╭─ Textauszug

Aus den Feuilletons

Wurde der Dom als Kulisse gewählt?

Eine Luftaufnahme zeigt das Panorama von Köln abends - mit Dom und Rhein.
Idyllisches Panorama von Köln - am Hauptbahnhof in der Nähe des Doms ging es in der Silvesternacht wenig idyllisch zu. © picture-alliance / dpa / Daniel Kalker
Von Arno Orzessek · 12.01.2016
Die "FAZ" legt nahe, dass die Männer in der Silvesternacht bewusst "die majestätische Nordfassade des Doms" ausgewählt hätten. Dort heißt es: "Die Folie steigert die Aufmerksamkeit."
"Schaut auf diese Stadt!" titelt die FRANKFURTER ALLGEMEINE ZEITUNG ...
Aber nicht etwa, um in Anspielung auf den einschlägigen Ausruf Ernst Reuters von 1948 - "Ihr Völker der Welt (... ), schaut auf diese Stadt!" – über Berlinisches zu berichten. Nein, der FAZ-Autor Andreas Rossmann unterstellt in seiner neuesten Interpretation der Kölner Silvester-Ereignisse, die ausgetickten Männer-Horden hätten "die majestätische Nordfassade des Doms" quasi aus werbe-technischem Kalkül zum Hintergrund ihres Treibens gemacht:
"Die Folie sichert und steigert die Aufmerksamkeit: Die Bildfixierung der Medien wird bedient. Der Dom wird als Kulisse benutzt, die noch andere Botschaften reflektiert: dass es sich um einen Anschlag auf die Kultur der europäischen Stadt als eines Ortes der Begegnung und individuellen Freiheit handelt und sich der Angriff gegen die (katholische) Kirche und mithin gegen jene Institution richtet, die in Köln bei der Aufnahme von Flüchtlingen mit Hunderten von Ehrenamtlern in der ersten Reihe steht."
So wenig Beweise Rossmann für seine These hat, so düster sind seine Schlüsse:
"Bildpolitik ist ein Geschäft, in dem der IS eine erschreckend professionelle Kompetenz zeigt. In Köln hat er nicht seine Meister, aber klammheimliche Mitstreiter gefunden."

╰─

*Aufgabe 1:* Nenne alle Personen, die im Textauszug namentlich vorkommen.
*Aufgabe 2:* Gib den Absatz des Textauszugs, der mit „Aber nicht etwa, um in Anspielung“ beginnt, in kürzerer Form wieder und behalte dabei die wesentlichen Fakten bei.
*Aufgabe 3:* Übersetze diesen Satz aus dem Textauszug ins Englische: „Bildpolitik ist ein Geschäft, in dem der IS eine erschreckend professionelle Kompetenz zeigt.“

╭─ Datenauszüge

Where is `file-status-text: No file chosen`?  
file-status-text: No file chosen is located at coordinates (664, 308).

╰─
╭─ Datenauszüge

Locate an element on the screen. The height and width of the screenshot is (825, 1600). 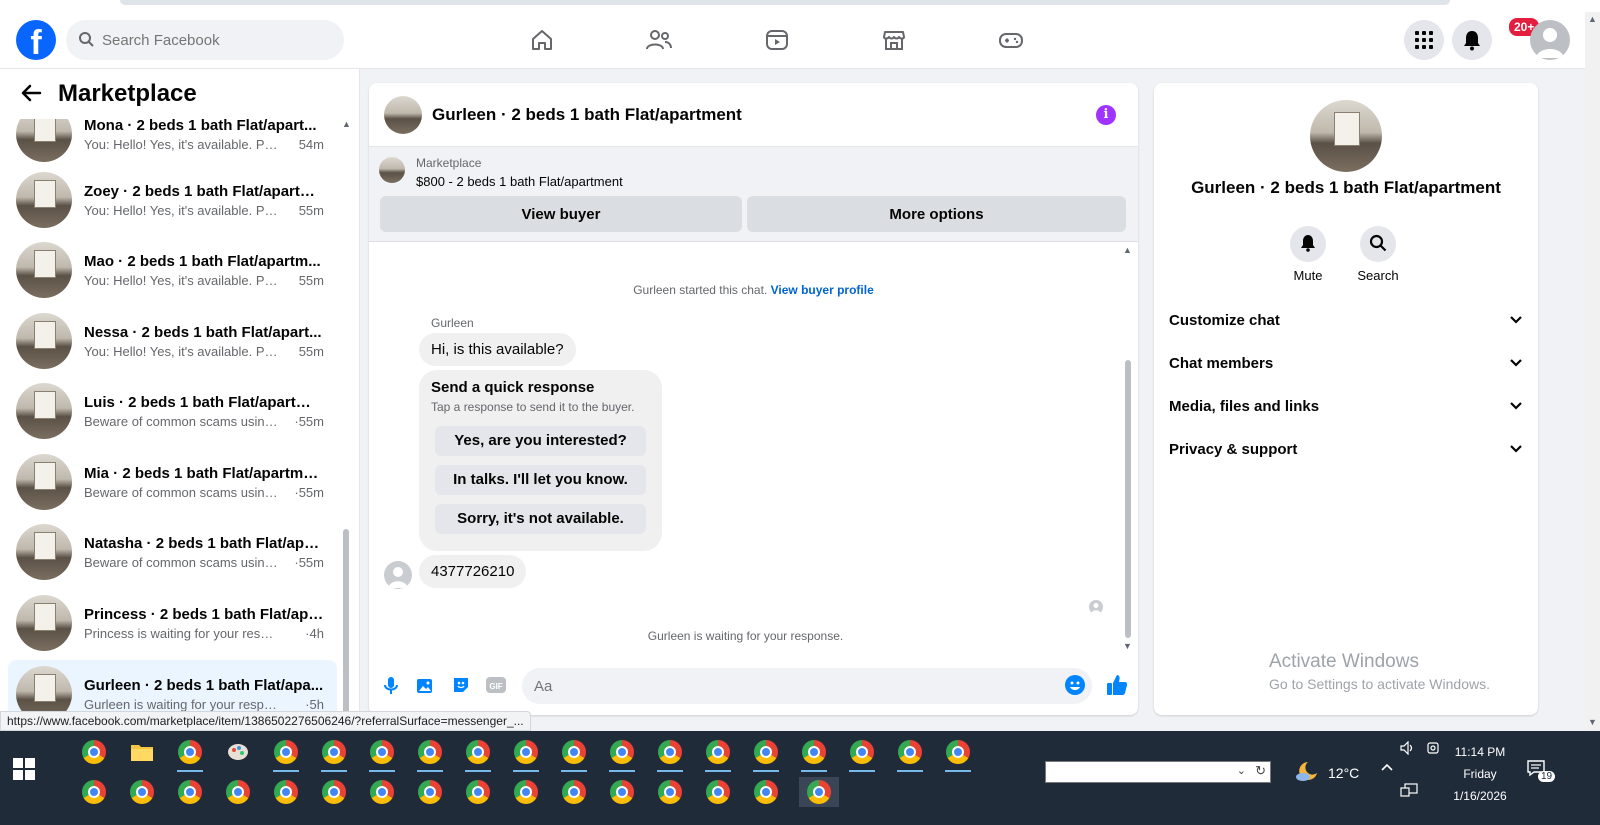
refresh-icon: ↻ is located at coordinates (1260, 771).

╰─
╭─ Datenauszüge

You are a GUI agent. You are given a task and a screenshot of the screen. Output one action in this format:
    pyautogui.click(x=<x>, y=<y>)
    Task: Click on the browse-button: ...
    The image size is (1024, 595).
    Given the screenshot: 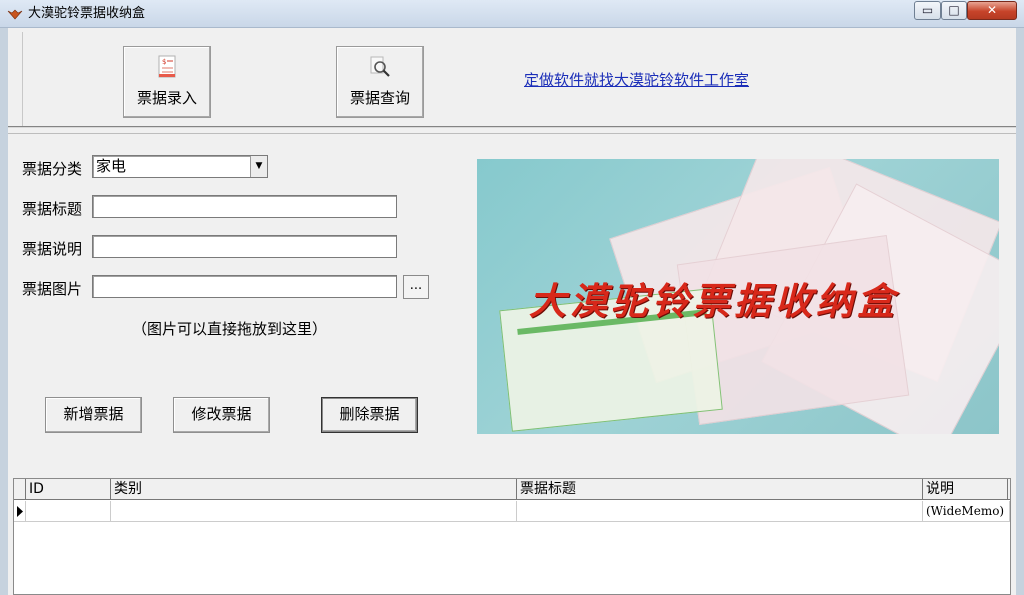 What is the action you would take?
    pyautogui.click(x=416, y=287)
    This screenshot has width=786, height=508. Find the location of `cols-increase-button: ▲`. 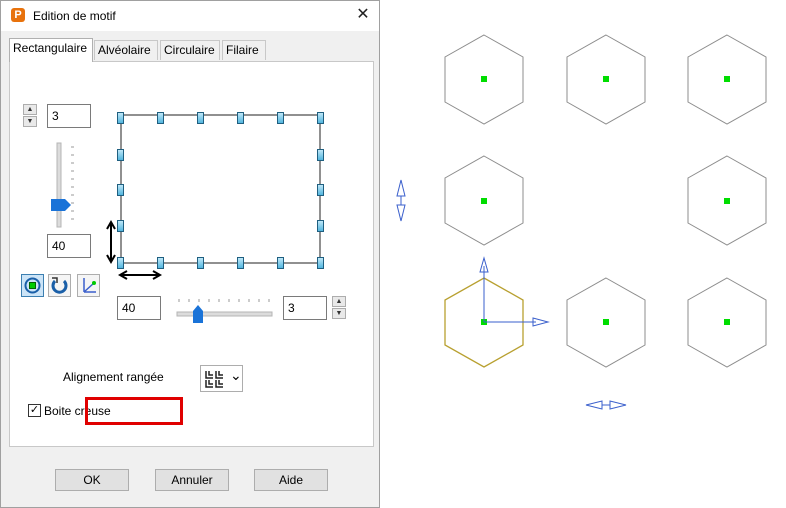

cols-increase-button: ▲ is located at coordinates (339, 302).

╰─

*Lösung 1:* Daniel Kalker, Arno Orzessek, Ernst Reuter, Andreas Rossmann

*Lösung 2:* Die Überschrift spielt nicht auf Ernst Reuters Ausruf von 1948 an, um über Berlin zu berichten. Vielmehr unterstellt FAZ-Autor Andreas Rossmann in seiner neuesten Deutung der Kölner Silvester-Ereignisse, die Männerhorden hätten die majestätische Nordfassade des Doms gleichsam aus werbetechnischem Kalkül als Hintergrund ihres Treibens gewählt.

*Lösung 3:* Image politics is a business in which IS displays a frighteningly professional competence.